I have indeed received friendly male attention and have bestowed my own friendly, female attention as well. Some of it has been in the form of a wink sent to my e-mail, with an invitation to find out who they are (of course, my identity is kept private until I should decide to disclose it); sometimes I’ve been the one to send a wink and make the invitation. I’m told that, according to a couple of fellows I’ve met, very few women take that initiative (but you know me!). Anyway, if I’ve detected that the person is someone I’m curious to know, an email conversation ensues. I’ve met a few locals in person, and have even flown elsewhere to meet someone (once, so far). I’ve had wide ranging conversations with an impressive array of people in different places and sectors! I have written or spoken with a harbor master, a grower, a nuclear power plant engineer, a mayor, a community designer, a photographer/videographer, a retired silicon valley entrepreneur, a retired naval officer, an alcohol addiction counselor – to list just a few.

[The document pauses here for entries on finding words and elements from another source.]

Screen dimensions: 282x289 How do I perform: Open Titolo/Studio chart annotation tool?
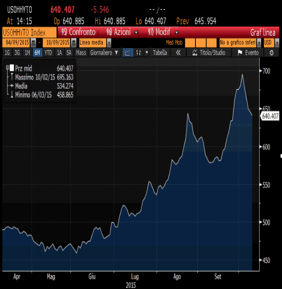point(209,53)
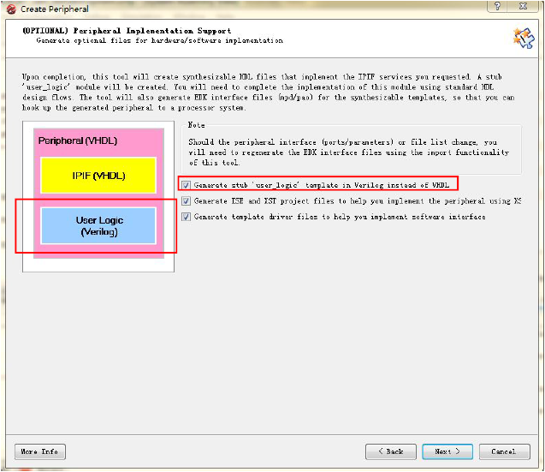545x472 pixels.
Task: Select the blue User Logic (Verilog) block
Action: tap(99, 226)
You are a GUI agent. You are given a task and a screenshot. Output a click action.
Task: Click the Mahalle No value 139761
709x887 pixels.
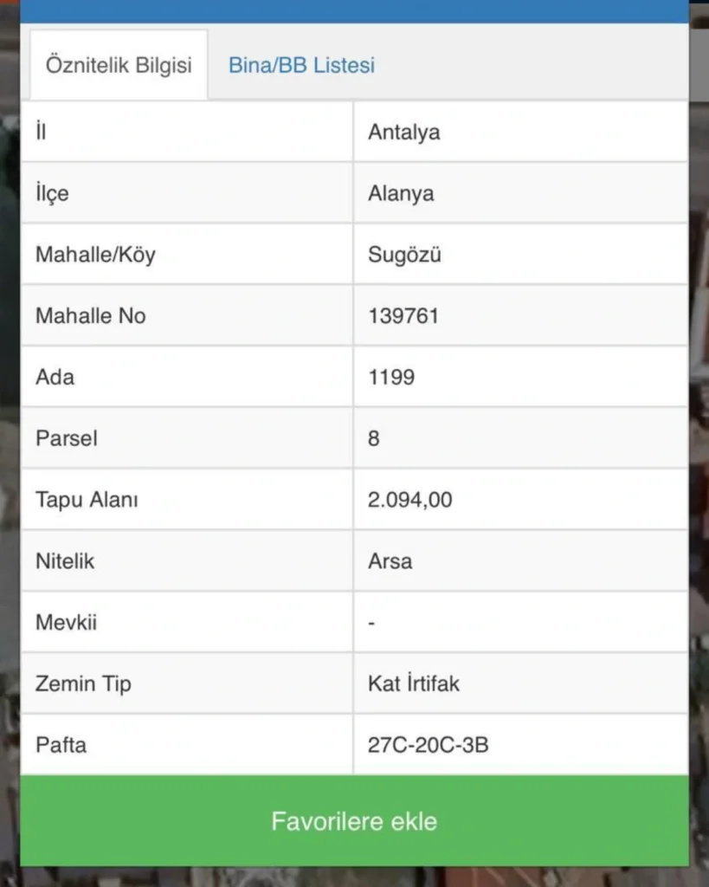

What I’m finding is that there are all sorts of reasons that people are on these sites, but mostly I’d say, people really are lonely for a certain quality of attention that is associated with that of a mate. But, even if you’re not right for each other in that regard, there can be various kinds of positive connection. And, at the very least, for me, I am learning how different people bring out different aspects of me.
I can have good chemistry with someone, but if their life doesn’t have the qualities I’m looking for – openness, an appetite for challenge, intellectual stimulation, cultural sophistication, and wide-ranging curiosity – then they’re not for me. I’ve met some who’s life could be complimentary, but the physical chemistry isn’t there. I’ve met someone where both seemed a potential fit, but who wasn’t actually as available as I’d hoped. Ah well…..

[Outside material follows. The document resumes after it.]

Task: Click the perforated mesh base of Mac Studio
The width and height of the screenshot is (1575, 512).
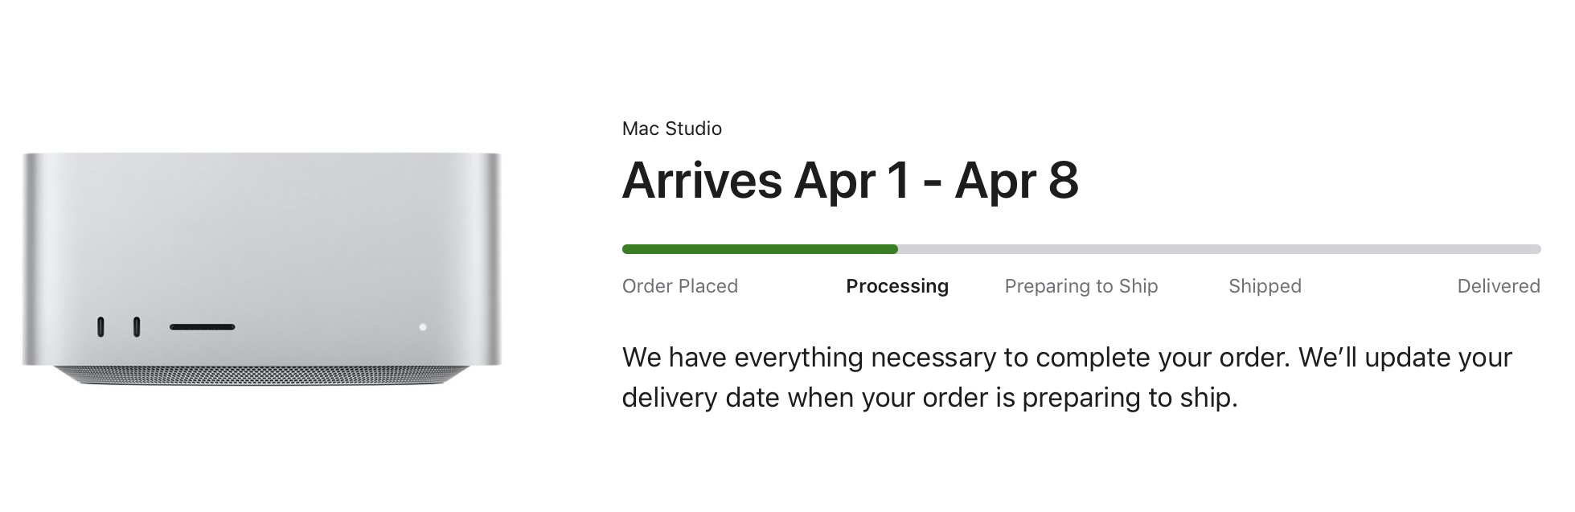Action: [x=261, y=376]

Some folks, even some of these fellows have warned me to be careful. And, I am being careful. My seeing practice is extremely helpful in this regard. I definitely put my intuition to good use here! But its also true that some level of risk is embedded in life, and that too many seem to spend their lives avoiding the risks that invite change and challenge. So, when I read in a fellow’s profile, “I’m a low-key kind of guy”, that is an indicator that he’s not my type.
It has been a very different summer than any previous summer season I’ve ever had. I’ve been having a full spectrum of emotions. I’ve met people I wouldn’t have met had I not done this on-line thing. I’ve spent many hours alone. I’ve not been creative, but I have read, watched lots of movies, swam, enjoyed lots of conversations, gone camping with friends, and took an overnight field trip to Bend. I’ve taken some guitar lessons and a rowing clinic at the Ashland Rowing Club. I’m coming close to publishing the Traveler Oracle Booklet. I’m still doing children’s face-painting, at Maslow, and here with my land-lord’s daughter.
Just a couple of nights ago, on the biggest full moon night, I met my friends Mike and Merry, for our monthly Full Moon Paddle on Emigrant Lake. Usually there’s about 10 people and a good five or more vessels, but this night it was just the three of us. It was a spectacular evening, and wonderfully warm out on our shrinking lake. Once the three of us were back on shore, and with hearty laughter, we mooned the moon! (Big Grin).
Life is sweet, all things considered!